À la suite d’une enquête montrant que des milliers de personnes sautent les tourniquets du métro chaque jour, des chauffeurs de la STM m’ont dit croire que le phénomène est semblable dans les autobus et selon eux, ça empire depuis quelques années.

«De plus en plus de gens comprennent qu’ils peuvent nous passer dans la face et qu’on n’a pas le droit de les refuser, on dirait que le mot se passe», raconte une chauffeuse. En plus de 10 ans de travail, elle a seulement vu cinq fois les inspecteurs du STM contrôler les passagers à bord de son autobus.

Il y a seulement 160 inspecteurs pour les 68 stations de métro et les 221 lignes d’autobus. Malgré tout, la STM ne compte pas augmenter le personnel affecté à cette tâche, estimant que le nombre de fraudeurs dans le réseau est minime et stable.

«Il faudrait que ces affirmations soient appuyées par des chiffres», avance le conseiller municipal indépendant Marvin Rotrand et ex-vice-président du CA de la STM. Au prochain conseil municipal, il va à nouveau soumettre une motion pour exiger que la vérificatrice générale dresse un portrait clair de l’évasion tarifaire, comme cela a été fait à Toronto dernièrement.

Accidents

- Les autobus, tout de même plus sécuritaires que la voiture

- Plus de risques d’accident en voiture qu’en autobus

En 10 ans, sur 10 grandes artères de Montréal, les chercheurs ont noté*:

- 668 usagers d’autobus blessés vs. 10 892 automobilistes blessés

Source: Journal of Urban Health

*Il faut noter que les automobilistes parcourent en moyenne quatre fois plus de kilomètres que les usagers d'autobus.

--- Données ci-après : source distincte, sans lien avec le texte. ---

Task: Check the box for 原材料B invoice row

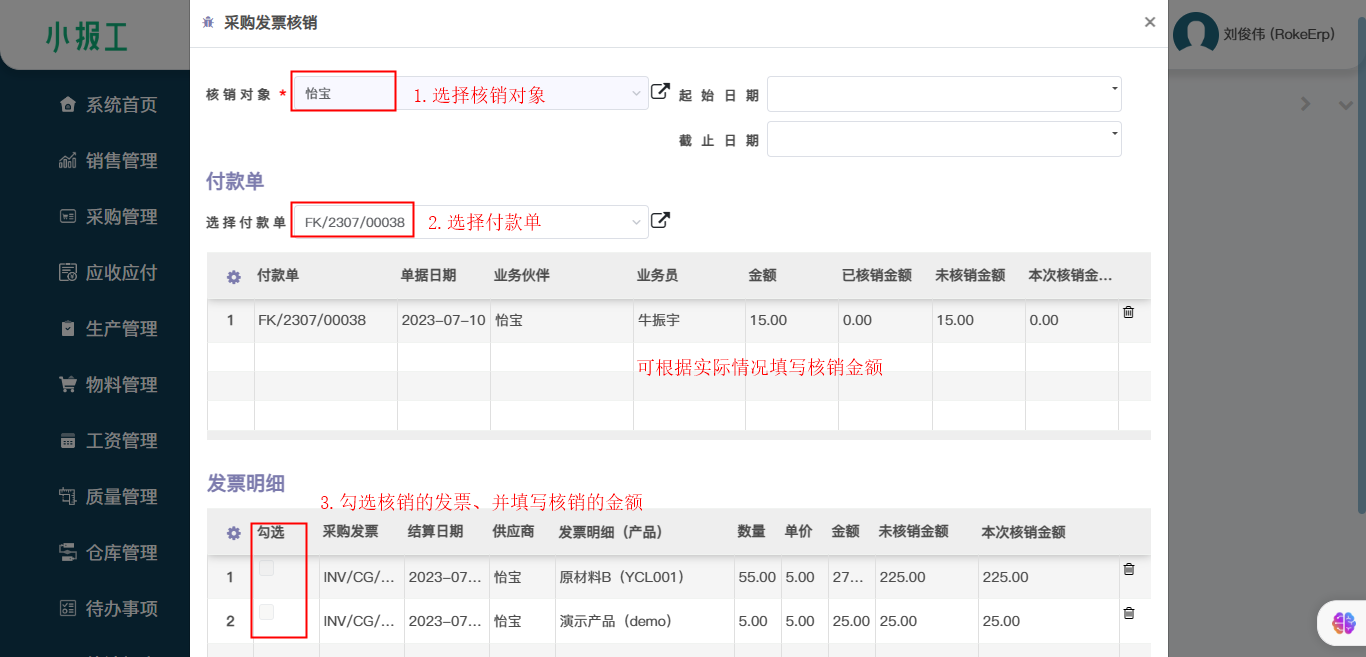Action: tap(266, 569)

Les autobus, c’est assez sécuritaire

En 10 ans, sur 10 grandes artères de Montréal, les chercheurs ont noté*:

- 16 fois plus d’automobilistes blessés que des usagers d’autobus

- 18 fois plus de piétons blessés par une auto qu’un autobus

- 23 fois plus de cyclistes blessés par une auto qu’un autobus

*Il faut noter que les automobilistes parcourent en moyenne quatre fois plus de kilomètres que les usagers d'autobus.